Researchers analyzed a data from the Myocardial Ischemia Reduction with Aggressive Cholesterol Lowering (MIRACL) trial. That study examined the effect of an early, rapid and profound reduction in cholesterol on further cardiovascular problems after a heart attack or chest pain, says lead author David D. Waters, M.D., chief of the division of cardiology at San Francisco General Hospital and professor of medicine at the University of California, San Francisco School of Medicine.

Between May 1997 and September 1999, 3,086 patients were randomly assigned to receive the cholesterol-lowering drug atorvastatin or a placebo within four days of hospitalization. Currently, most patients start cholesterol-lowering therapy several weeks after an acute coronary event. Previous research indicated other important treatments should be begun first in the hospital and that changes in diet be made to lower cholesterol before drugs, says Waters.

Stroke is a rare, but devastating complication of an acute coronary event. In this four-month study, less that two percent of patients had a stroke. Thirty-six patients had 38 strokes - 12 in statin-users, 24 in placebo-users. Three in the statin group and two in the placebo group had fatal strokes. There were three instances of hemorrhagic stroke, which is caused by bleeding into the brain rather than by a blocked blood vessel. All three hemorrhagic strokes were in the placebo group, helping to dispel a concern that statin treatment could increase the risk of hemorrhagic stroke, Waters says. Although statins have never been associated with increased hemorrhagic stroke risk, there has been concern about a possible link because several studies found an increased risk of bleeding stroke in one group of men with naturally low cholesterol levels, Waters says.

"An estimated 1 million to 2 million people a year suffer from acute coronary syndromes each year in the United States alone. So if these results are confirmed in future studies, an absolute reduction of stroke of this order means that many strokes would be prevented," he says.

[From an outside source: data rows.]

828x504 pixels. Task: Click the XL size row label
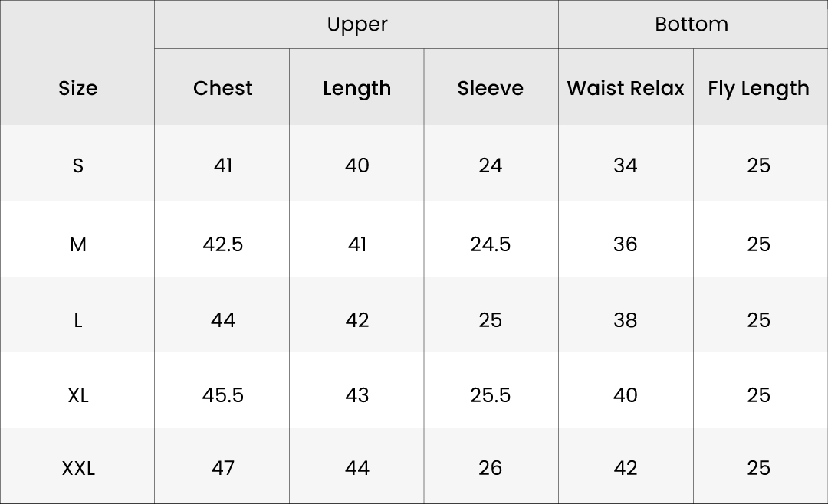click(78, 395)
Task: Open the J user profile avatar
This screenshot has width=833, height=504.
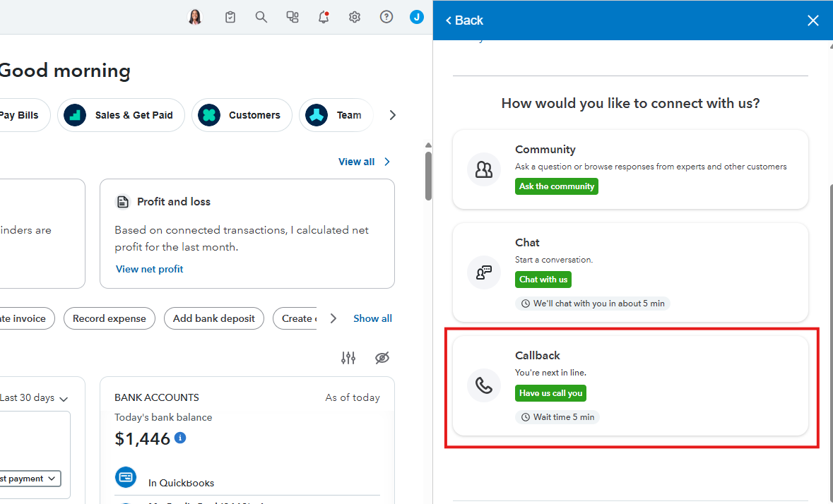Action: 417,18
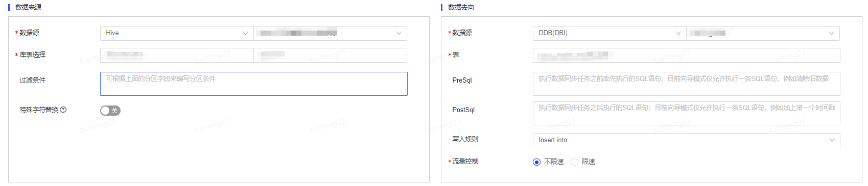
Task: Open the Hive data source type dropdown
Action: (x=177, y=33)
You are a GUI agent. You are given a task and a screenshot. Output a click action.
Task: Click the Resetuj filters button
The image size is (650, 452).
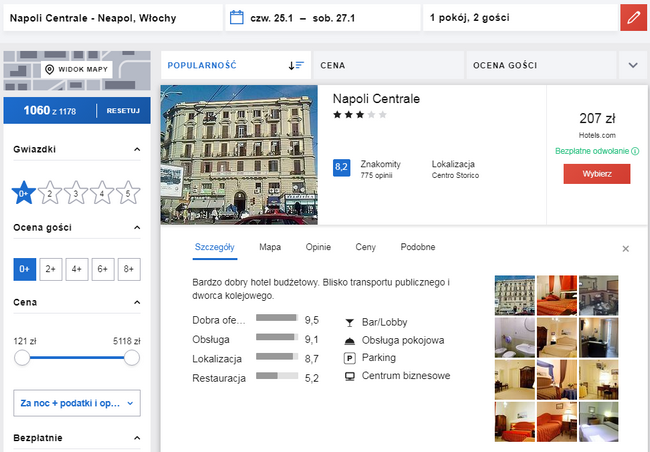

An accompanying editorial agrees that lowering cholesterol immediately after a heart attack appears to reduce the risk for later stroke. However, the small number of patients who experienced a stroke in the MIRACL trial means that these results must be confirmed in larger studies, say the editorial authors Antonio M. Gotto, Jr., M.D., D. Phil., dean and professor of medicine at Weill Medical College of Cornell University in New York and John A. Farmer, M.D., chief of cardiology at Ben Taub General Hospital and associate professor of medicine at Baylor College of Medicine in Houston.
Waters' co-authors were Gregory G. Schwartz, M.D., Ph.D.; Anders G. Olsson, M.D., Ph.D.; Andreas Zeiher, M.D.; Michael F. Oliver, M.D.; Peter Ganz, M.D.; Michael Ezekowitz, M.B., Ch.B.; Bernard R. Chaitman, M.D.; Sally J. Leslie, Ph.D.; and Theresa Stern, Ph.D. MIRACL was supported by a grant from Pfizer, Inc.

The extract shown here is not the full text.